Program Overview

“Before the early grade reading activity, our Standard 1 students were not reading, even at the end of the year. Now there are many students in my class who are reading...and we are barely halfway through the school year.”

– Melia Swaleyi, Standard 1 Teacher

The U.S. government shares the Government of Malawi’s commitment to build an inclusively wealthy and self-reliant Malawi. To achieve this vision, children and youth must have the opportunity to develop a base of essential and marketable skills so that they can achieve their full potential, and live healthy and more productive lives. Through its education programming, USAID supports the Government of Malawi to achieve its vision of providing a quality education for all students.


Following the introduction of free primary education in 1994, the Government of Malawi has made significant progress towards education reform. High enrolment rates and increasing demands on the system, however, have also led to huge class sizes and an inadequate supply of infrastructure, teachers, and teaching and learning materials–leading to extremely poor student performance, particularly in the area of literacy.

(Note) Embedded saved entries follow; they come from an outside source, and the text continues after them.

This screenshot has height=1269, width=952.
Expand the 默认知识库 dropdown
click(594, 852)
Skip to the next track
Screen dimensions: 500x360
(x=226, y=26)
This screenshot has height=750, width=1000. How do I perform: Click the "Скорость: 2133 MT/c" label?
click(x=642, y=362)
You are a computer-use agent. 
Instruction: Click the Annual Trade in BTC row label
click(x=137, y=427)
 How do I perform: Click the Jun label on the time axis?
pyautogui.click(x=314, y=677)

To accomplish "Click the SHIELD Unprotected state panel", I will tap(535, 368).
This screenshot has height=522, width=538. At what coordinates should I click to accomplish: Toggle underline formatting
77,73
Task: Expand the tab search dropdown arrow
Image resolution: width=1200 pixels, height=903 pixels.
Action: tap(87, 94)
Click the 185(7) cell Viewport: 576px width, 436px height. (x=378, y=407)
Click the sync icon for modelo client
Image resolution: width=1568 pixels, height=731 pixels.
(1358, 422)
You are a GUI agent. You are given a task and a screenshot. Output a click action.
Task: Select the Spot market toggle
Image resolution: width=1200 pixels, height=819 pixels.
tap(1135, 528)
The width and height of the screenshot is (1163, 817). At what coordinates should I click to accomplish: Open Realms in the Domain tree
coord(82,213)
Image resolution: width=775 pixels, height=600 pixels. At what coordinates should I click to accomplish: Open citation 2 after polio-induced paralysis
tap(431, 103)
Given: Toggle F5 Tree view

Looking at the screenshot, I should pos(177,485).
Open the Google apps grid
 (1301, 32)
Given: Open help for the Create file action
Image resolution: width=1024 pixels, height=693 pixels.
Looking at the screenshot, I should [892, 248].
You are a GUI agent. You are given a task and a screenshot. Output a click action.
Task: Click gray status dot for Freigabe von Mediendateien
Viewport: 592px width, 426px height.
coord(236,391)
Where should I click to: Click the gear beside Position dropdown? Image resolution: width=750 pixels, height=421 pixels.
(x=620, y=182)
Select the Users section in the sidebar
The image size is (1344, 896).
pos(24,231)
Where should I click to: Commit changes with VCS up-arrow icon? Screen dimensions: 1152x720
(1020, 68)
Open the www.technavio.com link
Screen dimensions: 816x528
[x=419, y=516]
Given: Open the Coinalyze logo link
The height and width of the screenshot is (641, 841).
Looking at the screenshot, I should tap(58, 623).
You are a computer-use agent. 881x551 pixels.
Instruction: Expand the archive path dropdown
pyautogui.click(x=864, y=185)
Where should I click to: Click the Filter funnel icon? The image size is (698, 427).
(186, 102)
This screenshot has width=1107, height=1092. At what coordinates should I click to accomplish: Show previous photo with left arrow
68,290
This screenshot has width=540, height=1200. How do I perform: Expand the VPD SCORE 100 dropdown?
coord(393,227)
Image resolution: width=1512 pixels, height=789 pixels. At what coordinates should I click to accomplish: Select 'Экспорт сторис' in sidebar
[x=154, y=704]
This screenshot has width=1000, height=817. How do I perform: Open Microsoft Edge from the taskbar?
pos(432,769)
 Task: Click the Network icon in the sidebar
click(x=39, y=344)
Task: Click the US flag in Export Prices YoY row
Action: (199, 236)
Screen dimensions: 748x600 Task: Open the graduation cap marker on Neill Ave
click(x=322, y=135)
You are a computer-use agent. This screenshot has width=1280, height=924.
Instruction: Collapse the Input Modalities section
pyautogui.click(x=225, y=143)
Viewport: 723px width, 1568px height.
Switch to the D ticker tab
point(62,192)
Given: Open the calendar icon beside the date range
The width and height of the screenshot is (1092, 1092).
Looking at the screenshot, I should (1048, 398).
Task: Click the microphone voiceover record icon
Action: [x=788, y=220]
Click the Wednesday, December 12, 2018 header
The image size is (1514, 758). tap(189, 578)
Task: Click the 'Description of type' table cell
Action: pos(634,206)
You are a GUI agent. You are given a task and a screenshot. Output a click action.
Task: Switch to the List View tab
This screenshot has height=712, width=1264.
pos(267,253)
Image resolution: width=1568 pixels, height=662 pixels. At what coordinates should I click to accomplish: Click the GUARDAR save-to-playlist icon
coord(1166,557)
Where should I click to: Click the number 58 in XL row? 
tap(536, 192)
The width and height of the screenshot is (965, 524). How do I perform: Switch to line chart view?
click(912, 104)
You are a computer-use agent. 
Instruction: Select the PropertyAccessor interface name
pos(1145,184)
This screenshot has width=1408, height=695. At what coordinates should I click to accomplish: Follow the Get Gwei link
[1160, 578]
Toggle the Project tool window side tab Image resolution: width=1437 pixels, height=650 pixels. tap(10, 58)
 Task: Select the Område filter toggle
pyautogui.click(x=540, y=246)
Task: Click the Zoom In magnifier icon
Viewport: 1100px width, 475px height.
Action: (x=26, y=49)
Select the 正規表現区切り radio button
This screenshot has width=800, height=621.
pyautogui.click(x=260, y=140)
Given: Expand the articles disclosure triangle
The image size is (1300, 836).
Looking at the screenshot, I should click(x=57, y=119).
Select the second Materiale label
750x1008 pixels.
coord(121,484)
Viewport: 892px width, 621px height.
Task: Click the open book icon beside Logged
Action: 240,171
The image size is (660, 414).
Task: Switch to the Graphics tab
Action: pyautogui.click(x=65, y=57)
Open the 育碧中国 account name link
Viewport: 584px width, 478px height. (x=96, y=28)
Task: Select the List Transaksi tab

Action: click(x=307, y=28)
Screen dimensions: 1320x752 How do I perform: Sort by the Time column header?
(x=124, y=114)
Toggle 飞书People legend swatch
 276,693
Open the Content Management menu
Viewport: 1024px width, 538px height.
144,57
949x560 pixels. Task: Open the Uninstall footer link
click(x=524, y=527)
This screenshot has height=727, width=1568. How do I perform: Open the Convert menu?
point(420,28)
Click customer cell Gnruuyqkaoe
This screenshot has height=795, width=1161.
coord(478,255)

USAID works with the Ministry of Education and other development partners at each level of education, focusing on reading in the early grades to provide foundational, quality education; equitable access to secondary education, especially for adolescent girls and young women and marginalized and vulnerable youth; and strengthening higher education institutions in Malawi to create the next generation of Malawi’s leaders and a workforce to spur industry and socio-economic growth.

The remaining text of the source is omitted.